# [What to produce]
Turn every line from the one containing "Click the asterisk" down to the one containing "(x=442, y=22)", both included, into a JSON list of strings with one string per line and blank lines omitted.

(Records from a dataset)
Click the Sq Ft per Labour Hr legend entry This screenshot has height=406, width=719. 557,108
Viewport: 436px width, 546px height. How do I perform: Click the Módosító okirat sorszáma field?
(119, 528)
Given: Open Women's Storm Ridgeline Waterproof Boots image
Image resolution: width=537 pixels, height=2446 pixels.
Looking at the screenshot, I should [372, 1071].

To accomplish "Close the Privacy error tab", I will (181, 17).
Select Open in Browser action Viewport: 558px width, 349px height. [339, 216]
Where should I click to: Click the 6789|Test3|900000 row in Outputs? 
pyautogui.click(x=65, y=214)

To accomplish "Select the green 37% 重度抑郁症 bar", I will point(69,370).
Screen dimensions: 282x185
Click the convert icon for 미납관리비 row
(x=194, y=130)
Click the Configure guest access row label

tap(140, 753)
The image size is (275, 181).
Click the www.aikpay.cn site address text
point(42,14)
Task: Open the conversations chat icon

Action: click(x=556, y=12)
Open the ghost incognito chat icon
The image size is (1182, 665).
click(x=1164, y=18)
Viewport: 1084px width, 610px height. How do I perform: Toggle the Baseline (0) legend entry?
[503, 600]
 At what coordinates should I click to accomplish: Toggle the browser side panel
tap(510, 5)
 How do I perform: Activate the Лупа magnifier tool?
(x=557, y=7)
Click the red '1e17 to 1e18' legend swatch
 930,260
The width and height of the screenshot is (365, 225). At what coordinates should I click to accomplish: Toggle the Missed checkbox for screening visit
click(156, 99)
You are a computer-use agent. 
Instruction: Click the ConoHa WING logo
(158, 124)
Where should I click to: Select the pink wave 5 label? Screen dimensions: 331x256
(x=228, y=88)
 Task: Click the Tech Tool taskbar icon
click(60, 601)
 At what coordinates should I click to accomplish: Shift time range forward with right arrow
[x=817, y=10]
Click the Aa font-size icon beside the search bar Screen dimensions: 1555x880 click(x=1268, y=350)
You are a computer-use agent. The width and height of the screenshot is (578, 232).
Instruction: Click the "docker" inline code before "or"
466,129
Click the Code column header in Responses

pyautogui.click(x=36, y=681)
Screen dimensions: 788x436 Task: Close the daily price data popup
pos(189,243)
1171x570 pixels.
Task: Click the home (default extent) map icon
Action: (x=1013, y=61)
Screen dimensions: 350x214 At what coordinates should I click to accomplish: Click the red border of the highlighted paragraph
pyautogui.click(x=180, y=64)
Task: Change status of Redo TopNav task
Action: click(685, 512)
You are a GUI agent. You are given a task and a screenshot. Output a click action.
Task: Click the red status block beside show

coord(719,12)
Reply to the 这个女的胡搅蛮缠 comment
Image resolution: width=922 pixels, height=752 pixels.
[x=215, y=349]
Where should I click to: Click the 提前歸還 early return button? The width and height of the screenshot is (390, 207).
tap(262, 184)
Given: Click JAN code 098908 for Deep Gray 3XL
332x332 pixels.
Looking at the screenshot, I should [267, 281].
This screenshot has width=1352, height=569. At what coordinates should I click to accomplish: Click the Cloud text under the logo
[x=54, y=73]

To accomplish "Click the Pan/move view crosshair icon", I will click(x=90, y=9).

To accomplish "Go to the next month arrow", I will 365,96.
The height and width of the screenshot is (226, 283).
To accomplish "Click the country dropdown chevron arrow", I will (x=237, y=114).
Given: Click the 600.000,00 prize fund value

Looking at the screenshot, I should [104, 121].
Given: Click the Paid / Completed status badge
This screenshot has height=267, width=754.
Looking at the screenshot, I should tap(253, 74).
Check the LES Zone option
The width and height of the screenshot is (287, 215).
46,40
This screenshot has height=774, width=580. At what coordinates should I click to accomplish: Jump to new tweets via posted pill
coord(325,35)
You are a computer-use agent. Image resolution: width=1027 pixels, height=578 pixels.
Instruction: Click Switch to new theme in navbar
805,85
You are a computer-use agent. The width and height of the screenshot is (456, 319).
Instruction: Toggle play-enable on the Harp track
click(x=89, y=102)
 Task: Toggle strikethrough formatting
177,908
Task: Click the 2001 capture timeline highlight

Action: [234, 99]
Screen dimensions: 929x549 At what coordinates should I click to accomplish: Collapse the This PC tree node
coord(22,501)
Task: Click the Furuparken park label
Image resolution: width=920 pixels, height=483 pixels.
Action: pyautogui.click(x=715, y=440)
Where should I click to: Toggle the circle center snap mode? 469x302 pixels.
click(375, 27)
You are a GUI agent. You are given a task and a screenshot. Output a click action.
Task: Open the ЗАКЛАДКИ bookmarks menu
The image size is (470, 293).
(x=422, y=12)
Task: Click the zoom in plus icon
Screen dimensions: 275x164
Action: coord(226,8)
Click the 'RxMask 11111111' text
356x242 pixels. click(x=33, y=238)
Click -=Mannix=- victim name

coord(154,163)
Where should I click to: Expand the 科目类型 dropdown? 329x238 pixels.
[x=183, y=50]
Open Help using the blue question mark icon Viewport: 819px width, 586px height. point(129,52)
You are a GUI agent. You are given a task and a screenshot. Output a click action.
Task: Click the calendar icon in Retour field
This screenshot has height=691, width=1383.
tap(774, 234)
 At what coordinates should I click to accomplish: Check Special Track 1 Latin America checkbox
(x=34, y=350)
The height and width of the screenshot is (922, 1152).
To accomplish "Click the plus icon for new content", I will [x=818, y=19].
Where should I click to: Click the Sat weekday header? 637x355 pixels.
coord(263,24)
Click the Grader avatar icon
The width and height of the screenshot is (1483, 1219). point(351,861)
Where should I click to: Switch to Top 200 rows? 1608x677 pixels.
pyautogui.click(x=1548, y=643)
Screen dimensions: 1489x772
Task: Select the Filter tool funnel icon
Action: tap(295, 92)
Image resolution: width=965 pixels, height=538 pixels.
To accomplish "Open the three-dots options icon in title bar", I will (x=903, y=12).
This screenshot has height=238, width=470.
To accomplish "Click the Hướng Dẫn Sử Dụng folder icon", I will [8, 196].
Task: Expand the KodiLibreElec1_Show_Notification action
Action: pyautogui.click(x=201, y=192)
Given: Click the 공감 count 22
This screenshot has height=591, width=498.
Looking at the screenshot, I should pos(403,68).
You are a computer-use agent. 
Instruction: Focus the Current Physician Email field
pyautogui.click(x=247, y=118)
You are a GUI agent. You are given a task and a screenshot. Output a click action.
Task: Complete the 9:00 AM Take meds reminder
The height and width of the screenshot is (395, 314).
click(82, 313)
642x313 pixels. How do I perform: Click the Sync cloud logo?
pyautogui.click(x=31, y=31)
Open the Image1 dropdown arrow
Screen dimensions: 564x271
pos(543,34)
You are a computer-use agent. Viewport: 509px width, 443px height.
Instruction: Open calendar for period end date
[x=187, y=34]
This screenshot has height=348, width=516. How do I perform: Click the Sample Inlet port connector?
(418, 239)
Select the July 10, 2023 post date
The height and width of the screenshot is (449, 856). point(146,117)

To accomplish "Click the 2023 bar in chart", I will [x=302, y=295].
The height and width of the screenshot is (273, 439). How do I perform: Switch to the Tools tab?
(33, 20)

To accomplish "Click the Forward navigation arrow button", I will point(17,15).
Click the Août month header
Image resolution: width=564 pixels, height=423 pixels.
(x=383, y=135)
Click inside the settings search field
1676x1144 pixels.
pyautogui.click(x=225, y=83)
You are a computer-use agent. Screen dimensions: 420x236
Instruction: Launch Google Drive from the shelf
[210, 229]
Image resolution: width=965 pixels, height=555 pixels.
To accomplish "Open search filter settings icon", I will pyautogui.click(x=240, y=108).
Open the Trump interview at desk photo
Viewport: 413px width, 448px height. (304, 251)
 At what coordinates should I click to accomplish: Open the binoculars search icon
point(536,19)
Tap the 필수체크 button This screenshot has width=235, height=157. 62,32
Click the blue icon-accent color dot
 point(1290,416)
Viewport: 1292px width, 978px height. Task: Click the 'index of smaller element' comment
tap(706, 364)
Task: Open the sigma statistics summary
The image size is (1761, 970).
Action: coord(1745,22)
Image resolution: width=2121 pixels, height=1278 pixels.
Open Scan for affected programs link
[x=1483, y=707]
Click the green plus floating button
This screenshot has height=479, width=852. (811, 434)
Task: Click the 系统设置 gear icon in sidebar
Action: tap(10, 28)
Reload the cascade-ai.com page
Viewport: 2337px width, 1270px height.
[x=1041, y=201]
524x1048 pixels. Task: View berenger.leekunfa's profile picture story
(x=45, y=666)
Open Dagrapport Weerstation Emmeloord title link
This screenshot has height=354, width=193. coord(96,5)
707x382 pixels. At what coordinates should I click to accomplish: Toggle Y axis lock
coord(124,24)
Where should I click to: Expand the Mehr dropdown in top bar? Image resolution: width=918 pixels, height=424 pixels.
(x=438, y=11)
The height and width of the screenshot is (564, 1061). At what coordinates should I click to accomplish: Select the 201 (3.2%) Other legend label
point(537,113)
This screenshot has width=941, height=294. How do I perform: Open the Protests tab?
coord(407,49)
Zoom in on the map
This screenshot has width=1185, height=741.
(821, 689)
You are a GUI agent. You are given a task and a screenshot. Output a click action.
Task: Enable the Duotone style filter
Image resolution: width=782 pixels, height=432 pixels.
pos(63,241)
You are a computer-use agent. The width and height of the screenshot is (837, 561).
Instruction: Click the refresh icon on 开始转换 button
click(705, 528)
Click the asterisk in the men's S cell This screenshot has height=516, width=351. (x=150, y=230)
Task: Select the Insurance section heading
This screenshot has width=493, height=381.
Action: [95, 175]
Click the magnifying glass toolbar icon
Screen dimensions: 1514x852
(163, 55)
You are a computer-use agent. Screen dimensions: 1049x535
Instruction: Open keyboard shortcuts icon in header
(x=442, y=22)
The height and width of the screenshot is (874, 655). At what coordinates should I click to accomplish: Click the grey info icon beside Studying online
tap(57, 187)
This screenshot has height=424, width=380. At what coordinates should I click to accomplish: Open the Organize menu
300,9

# [Task output]
[
  "Click the asterisk in the men's S cell This screenshot has height=516, width=351. (x=150, y=230)",
  "Task: Select the Insurance section heading",
  "This screenshot has width=493, height=381.",
  "Action: [95, 175]",
  "Click the magnifying glass toolbar icon",
  "Screen dimensions: 1514x852",
  "(163, 55)",
  "You are a computer-use agent. Screen dimensions: 1049x535",
  "Instruction: Open keyboard shortcuts icon in header",
  "(x=442, y=22)"
]